• [Task to complete]
Out of the listing below, copy every line that carries the string "screenshot".

• [Dataset records]
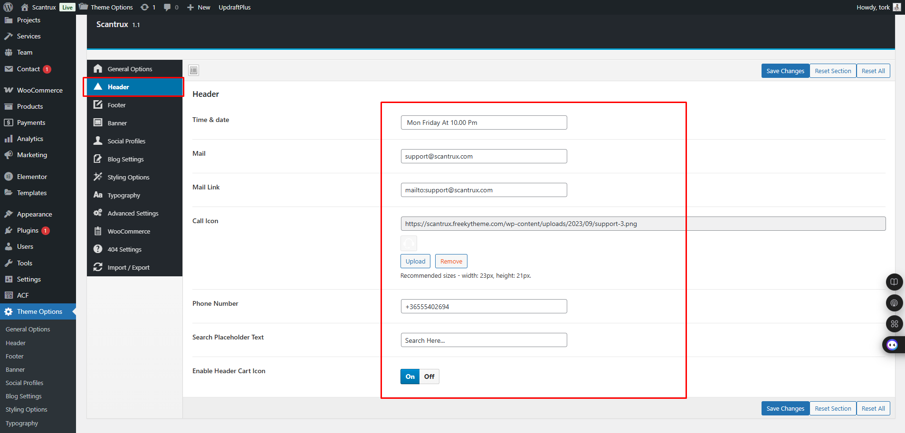
Task: Open the General Options home icon tab
Action: coord(98,69)
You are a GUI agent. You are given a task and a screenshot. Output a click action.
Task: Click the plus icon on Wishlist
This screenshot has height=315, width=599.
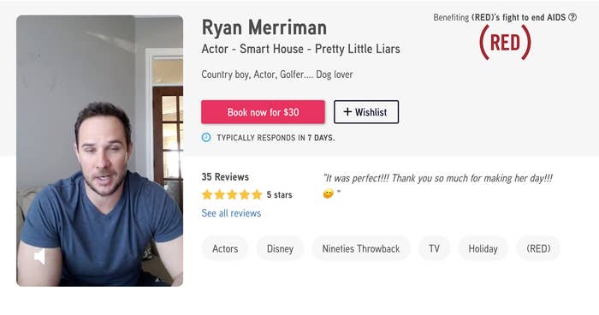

• [Written solution]
You are a GUI agent. You are given a task and a screenshot. Output a click action.
This screenshot has height=315, width=599.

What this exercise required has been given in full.